I’m going back and forth on whether or not I should offer up a summary instead of full-text (which would have a negative impact on the human reader experience), or just accept that these thieves are probably going to find a way around whatever anti-AI measures I try to implement…
My full text RSS feed weighs in at several megabytes because it contains every article I’ve published on starbreaker.org, and quite frankly I’m tempted to let OpenAI and their competitors choke on it. If their LLM runs rampant as a result and starts encouraging people to “Let Satan into their hearts” and “make a virtue of defiance” and asks, “what good is Heaven if you dare not storm it”, that’s what they get for not sticking to actual public-domain works for training data.
And if they email me to say “your feed’s too big”, I’ll be hard pressed to keep from replying, “That’s what your mother told me.”
Even with LLM‘s scraping everything, I would still say have a full text version. The benefit for your readers will be huge. Your feed will get scraped yes but the mini benefits for your reader outweigh all those. From one thing, your reader can get to the article quicker because it opens up right in their feed reader of choice. It will help with accessibility because many users have customized their feed readers to display articles in a certain way, so you’ll be making it easier on them to read it. They will remember you more because you have less friction to read their thing.
Yup, this has been my primary argument against going for a summary (alongside wanting to make user experience as pleasant and accessible as possible).
It just really infurates me that these assholes are getting away with it. I’m almost tempted to start affixing gobbledygook at the end of each blog post (with a cryptic note for my human readers that indicates I’m doing this to poison my data).
In all fairness, unethical LLM companies can already scrape our sites, RSS feeds or no. Even robots.txt is more of a request than something a bad actor will necessarily comply with, so there’s probably a limit to our ability to protect sites on an individual basis.
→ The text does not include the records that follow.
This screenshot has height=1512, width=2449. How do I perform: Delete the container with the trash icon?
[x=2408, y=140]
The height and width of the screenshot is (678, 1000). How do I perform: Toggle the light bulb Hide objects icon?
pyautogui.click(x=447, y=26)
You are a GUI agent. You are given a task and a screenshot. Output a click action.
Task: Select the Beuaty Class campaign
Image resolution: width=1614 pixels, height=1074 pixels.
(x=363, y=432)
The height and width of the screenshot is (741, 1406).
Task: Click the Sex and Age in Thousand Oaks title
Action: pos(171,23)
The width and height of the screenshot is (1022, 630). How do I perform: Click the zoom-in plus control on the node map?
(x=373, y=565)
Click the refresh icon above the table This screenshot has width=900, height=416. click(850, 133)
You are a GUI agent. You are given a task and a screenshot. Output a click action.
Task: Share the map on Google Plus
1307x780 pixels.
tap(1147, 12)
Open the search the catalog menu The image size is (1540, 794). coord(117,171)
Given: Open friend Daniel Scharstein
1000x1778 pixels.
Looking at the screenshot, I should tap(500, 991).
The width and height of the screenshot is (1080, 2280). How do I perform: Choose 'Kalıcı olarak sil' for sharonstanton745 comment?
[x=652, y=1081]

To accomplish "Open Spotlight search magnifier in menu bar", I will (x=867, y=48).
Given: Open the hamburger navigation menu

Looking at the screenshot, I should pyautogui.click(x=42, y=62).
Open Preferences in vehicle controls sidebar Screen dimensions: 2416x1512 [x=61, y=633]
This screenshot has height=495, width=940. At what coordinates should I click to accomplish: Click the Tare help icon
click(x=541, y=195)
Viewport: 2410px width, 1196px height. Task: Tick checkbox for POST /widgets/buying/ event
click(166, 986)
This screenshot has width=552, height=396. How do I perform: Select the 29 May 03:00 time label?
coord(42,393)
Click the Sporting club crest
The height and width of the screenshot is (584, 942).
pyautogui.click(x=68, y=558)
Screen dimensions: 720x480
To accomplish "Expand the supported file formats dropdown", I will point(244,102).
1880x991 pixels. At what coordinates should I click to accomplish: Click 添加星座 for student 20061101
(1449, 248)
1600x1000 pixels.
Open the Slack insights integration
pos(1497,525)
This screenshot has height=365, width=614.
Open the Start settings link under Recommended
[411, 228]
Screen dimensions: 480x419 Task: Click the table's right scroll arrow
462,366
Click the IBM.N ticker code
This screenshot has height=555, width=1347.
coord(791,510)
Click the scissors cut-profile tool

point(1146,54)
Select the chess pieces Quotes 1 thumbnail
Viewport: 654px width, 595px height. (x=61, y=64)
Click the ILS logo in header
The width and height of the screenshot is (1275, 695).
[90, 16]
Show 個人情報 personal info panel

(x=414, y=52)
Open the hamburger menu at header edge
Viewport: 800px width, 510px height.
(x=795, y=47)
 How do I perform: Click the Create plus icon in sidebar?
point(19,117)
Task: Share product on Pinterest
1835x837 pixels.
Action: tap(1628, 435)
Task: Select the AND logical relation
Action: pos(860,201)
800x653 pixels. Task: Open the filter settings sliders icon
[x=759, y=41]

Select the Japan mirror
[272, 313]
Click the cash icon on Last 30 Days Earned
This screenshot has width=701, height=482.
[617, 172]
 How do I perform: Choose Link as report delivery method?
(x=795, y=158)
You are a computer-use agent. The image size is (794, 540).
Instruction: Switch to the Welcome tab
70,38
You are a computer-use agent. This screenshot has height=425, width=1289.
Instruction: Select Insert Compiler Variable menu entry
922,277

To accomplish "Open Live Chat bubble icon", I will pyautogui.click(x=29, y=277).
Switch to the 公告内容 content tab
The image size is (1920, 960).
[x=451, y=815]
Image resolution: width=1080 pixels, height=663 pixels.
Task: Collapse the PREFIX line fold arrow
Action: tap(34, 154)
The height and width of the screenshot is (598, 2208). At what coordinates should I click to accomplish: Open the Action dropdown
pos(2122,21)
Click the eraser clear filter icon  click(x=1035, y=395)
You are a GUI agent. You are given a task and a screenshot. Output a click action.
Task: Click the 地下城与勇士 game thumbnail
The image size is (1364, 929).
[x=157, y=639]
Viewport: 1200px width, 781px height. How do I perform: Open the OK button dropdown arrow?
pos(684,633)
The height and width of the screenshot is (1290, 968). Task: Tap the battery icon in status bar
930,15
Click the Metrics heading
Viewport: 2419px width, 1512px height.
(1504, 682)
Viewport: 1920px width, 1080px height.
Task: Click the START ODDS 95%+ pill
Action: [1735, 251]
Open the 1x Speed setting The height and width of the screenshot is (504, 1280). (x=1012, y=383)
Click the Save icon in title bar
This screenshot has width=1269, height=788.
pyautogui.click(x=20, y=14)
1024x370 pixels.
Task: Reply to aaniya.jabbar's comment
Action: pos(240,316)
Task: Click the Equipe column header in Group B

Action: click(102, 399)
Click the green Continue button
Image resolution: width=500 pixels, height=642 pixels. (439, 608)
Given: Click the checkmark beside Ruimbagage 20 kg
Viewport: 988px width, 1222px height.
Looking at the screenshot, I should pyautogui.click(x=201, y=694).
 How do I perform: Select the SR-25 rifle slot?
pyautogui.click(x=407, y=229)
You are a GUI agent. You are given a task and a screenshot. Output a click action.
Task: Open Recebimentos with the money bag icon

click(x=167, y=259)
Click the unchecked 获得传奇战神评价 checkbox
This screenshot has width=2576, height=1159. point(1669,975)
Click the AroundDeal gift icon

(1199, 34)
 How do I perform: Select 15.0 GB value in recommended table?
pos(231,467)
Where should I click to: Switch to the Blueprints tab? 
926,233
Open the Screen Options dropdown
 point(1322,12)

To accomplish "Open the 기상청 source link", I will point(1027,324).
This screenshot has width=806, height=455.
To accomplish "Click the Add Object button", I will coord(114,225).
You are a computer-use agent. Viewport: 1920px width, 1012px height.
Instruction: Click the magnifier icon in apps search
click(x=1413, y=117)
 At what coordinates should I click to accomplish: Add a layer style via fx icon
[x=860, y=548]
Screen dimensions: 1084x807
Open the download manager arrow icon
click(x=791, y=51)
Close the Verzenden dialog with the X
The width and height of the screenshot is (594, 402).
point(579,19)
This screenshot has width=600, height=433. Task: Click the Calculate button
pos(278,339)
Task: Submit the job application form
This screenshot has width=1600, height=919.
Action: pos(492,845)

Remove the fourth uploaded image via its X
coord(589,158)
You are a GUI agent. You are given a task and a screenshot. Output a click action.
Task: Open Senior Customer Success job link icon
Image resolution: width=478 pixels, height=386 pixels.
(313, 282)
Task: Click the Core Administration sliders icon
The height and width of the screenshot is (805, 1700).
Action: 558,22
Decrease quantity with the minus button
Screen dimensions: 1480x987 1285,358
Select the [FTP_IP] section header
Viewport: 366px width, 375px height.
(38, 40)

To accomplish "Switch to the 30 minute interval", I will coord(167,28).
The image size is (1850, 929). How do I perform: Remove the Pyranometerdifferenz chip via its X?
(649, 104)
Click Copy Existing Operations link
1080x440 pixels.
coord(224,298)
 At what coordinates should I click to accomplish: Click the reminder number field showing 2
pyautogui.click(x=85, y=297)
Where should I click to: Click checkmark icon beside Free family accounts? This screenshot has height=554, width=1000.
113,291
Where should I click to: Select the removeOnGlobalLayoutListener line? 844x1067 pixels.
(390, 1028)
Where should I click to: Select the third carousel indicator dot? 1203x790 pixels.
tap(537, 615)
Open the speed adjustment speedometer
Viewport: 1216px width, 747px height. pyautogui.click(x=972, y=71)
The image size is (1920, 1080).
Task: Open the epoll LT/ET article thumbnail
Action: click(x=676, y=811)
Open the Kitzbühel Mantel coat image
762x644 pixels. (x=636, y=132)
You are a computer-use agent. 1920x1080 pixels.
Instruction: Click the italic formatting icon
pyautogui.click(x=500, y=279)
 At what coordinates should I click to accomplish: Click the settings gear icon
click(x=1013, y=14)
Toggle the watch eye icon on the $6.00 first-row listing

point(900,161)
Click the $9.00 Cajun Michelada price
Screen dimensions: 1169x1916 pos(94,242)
I’d go with whatever’s best for you and your readers, personally.
Since I can mess with the HTTP server config via .htaccess I have a little more control; I can 403 bots based on user agent strings, but if you’re on Neocities or Nekoweb you don’t have that kind of power – but the people running things do. It’s time for Neocities/Nekoweb users to start leaning on the admins; donors could stop donating until the admins start providing better anti-scraper protection.
Can’t bots access things anyway, though? I could be wrong but I thought it was a bit like playing whack-a-mole.
That said, you’re right about admins. I use Bearblog for, well, blogging, and the owner has been upfront about addressing scrapers and really seems to care, which is nice. I would have thought Nekoweb to be similar, since it seems smaller/less hands-off that Neocities.
I’m not relying on robots.txt alone to block scrapers and am reasonably confident that known bots cannot steal my content directly with the various anti-scraping measures I’ve put into place, but I do take your point. A determined thief will always force their way into your house eventually – you just have to do your best to slow them down as much as possible, and hope that your efforts will deter them.
The RSS feed does seem like it would be an easy workaround for them, as I have no way of knowing for sure if the feed-related traffic in my logs is coming from legitimate human users or scrapers … making life easier for AI companies is the last thing I want to do, but at the same time, making my RSS feed less usable for human users isn’t what I want to do either.
If the bot is identifying itself using a user-agent string you haven’t defined a rule against, it can get through. But anything that has bot in its user-agent? I can block it. Likewise “HeadlessChrome”. That’s always a scraper.
And I saw Herman’s account of his rough weekend. He’s right; it is an arms race against businesses who are basically profiting from massive DDOS attacks on the rest of the web.
I tracked down the post you were referencing here, and yeah, he’s right on the money.
I really feel for people who have to pay for their hosting / server usage (especially in the small web space); if they aren’t kept in check, scrapers can chew through monthly hosting limits in a matter of days — possibly even hours, if enough of them target a site at once. The assholes behind these scrapers don’t give a shit, so long as they’re able to profit off other people’s hard work.